> **WORK TO COMPLETE**: Format the records as a Markdown table with columns Row and Line, from the start through the line containing "I will point(753,31).", inclusive. Number each line in Row, put its text in Line, and leave out blank lines.

━━━━━ MATERIAL FOR THIS TASK ━━━━━

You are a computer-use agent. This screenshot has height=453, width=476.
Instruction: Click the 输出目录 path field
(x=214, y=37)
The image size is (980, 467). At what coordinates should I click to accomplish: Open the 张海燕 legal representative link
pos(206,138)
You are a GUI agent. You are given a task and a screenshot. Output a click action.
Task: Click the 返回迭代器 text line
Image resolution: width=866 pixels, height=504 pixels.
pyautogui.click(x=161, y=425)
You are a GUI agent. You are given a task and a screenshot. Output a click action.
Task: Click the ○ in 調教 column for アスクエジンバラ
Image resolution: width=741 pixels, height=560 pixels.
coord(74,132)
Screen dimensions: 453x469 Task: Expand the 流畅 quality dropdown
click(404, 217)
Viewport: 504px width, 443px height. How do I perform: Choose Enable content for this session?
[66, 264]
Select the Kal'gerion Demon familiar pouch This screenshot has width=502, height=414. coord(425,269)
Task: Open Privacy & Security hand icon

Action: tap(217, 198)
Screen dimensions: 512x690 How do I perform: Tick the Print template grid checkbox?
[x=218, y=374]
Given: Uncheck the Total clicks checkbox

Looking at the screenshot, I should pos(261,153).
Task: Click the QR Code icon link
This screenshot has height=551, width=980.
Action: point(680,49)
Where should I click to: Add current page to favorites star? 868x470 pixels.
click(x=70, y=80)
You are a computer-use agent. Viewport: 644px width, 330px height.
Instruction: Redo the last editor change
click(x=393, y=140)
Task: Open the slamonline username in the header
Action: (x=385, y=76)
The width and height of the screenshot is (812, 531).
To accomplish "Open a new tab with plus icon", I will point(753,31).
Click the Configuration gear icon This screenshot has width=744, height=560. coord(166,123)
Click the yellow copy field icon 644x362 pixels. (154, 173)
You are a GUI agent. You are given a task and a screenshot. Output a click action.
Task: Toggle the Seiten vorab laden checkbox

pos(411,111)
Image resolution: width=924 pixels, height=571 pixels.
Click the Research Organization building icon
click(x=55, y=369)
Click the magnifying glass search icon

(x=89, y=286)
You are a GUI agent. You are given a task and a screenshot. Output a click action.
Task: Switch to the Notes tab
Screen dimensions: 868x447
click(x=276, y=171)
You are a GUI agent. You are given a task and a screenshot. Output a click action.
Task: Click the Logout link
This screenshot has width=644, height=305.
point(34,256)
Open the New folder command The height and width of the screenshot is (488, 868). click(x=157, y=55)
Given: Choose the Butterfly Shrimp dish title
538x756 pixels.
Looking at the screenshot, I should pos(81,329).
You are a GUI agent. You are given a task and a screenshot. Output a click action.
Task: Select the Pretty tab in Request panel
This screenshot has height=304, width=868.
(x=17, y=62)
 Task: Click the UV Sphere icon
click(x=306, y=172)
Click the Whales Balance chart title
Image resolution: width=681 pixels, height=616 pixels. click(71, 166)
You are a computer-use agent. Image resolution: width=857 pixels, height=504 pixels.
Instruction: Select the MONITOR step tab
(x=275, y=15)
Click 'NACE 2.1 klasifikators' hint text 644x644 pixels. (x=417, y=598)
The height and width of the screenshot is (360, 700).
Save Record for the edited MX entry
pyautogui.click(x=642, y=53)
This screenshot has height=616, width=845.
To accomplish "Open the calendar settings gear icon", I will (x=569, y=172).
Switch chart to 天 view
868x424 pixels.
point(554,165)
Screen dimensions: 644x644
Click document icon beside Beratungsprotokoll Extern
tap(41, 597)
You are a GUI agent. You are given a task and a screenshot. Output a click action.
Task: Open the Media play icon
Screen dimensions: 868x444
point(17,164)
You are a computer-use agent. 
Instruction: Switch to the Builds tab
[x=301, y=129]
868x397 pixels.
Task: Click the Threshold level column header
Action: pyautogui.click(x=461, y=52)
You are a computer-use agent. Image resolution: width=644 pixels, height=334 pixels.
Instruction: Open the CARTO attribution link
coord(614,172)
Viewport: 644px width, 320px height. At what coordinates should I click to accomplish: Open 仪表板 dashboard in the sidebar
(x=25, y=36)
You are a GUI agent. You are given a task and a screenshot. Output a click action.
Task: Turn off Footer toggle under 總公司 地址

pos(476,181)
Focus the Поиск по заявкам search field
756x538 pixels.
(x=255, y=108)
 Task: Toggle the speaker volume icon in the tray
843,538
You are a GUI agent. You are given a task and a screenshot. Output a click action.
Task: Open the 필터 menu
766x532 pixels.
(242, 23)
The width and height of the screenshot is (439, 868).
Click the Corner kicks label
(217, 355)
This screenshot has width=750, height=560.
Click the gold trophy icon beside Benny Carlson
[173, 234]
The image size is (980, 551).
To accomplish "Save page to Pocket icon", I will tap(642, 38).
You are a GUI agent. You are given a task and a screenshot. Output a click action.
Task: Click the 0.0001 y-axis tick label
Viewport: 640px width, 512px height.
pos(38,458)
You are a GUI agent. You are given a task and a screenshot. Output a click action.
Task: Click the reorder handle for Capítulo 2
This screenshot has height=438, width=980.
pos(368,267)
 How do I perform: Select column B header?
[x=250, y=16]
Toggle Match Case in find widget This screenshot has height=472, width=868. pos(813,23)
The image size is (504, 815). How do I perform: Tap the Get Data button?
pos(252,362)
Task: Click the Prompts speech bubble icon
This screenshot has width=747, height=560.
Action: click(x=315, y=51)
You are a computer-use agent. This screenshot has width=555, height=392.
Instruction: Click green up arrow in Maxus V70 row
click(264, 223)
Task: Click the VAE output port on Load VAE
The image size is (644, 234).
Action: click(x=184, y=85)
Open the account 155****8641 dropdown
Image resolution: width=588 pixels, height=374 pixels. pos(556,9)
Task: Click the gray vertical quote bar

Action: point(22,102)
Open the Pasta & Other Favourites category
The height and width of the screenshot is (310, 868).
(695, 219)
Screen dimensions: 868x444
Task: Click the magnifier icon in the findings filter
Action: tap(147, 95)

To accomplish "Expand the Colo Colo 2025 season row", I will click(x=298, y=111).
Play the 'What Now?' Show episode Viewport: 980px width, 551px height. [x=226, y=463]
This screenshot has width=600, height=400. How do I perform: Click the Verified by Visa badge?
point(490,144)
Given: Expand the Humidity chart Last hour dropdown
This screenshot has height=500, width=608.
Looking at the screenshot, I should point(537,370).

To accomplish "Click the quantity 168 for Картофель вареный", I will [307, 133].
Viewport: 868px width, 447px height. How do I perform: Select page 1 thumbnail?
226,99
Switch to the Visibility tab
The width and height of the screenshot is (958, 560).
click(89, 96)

━━━━━

> **OUTPUT FOR THIS EXERCISE**:
| Row | Line |
|---|---|
| 1 | You are a computer-use agent. This screenshot has height=453, width=476. |
| 2 | Instruction: Click the 输出目录 path field |
| 3 | (x=214, y=37) |
| 4 | The image size is (980, 467). At what coordinates should I click to accomplish: Open the 张海燕 legal representative link |
| 5 | pos(206,138) |
| 6 | You are a GUI agent. You are given a task and a screenshot. Output a click action. |
| 7 | Task: Click the 返回迭代器 text line |
| 8 | Image resolution: width=866 pixels, height=504 pixels. |
| 9 | pyautogui.click(x=161, y=425) |
| 10 | You are a GUI agent. You are given a task and a screenshot. Output a click action. |
| 11 | Task: Click the ○ in 調教 column for アスクエジンバラ |
| 12 | Image resolution: width=741 pixels, height=560 pixels. |
| 13 | coord(74,132) |
| 14 | Screen dimensions: 453x469 Task: Expand the 流畅 quality dropdown |
| 15 | click(404, 217) |
| 16 | Viewport: 504px width, 443px height. How do I perform: Choose Enable content for this session? |
| 17 | [66, 264] |
| 18 | Select the Kal'gerion Demon familiar pouch This screenshot has width=502, height=414. coord(425,269) |
| 19 | Task: Open Privacy & Security hand icon |
| 20 | Action: tap(217, 198) |
| 21 | Screen dimensions: 512x690 How do I perform: Tick the Print template grid checkbox? |
| 22 | [x=218, y=374] |
| 23 | Given: Uncheck the Total clicks checkbox |
| 24 | Looking at the screenshot, I should pos(261,153). |
| 25 | Task: Click the QR Code icon link |
| 26 | This screenshot has height=551, width=980. |
| 27 | Action: point(680,49) |
| 28 | Where should I click to: Add current page to favorites star? 868x470 pixels. |
| 29 | click(x=70, y=80) |
| 30 | You are a computer-use agent. Viewport: 644px width, 330px height. |
| 31 | Instruction: Redo the last editor change |
| 32 | click(x=393, y=140) |
| 33 | Task: Open the slamonline username in the header |
| 34 | Action: (x=385, y=76) |
| 35 | The width and height of the screenshot is (812, 531). |
| 36 | To accomplish "Open a new tab with plus icon", I will point(753,31). |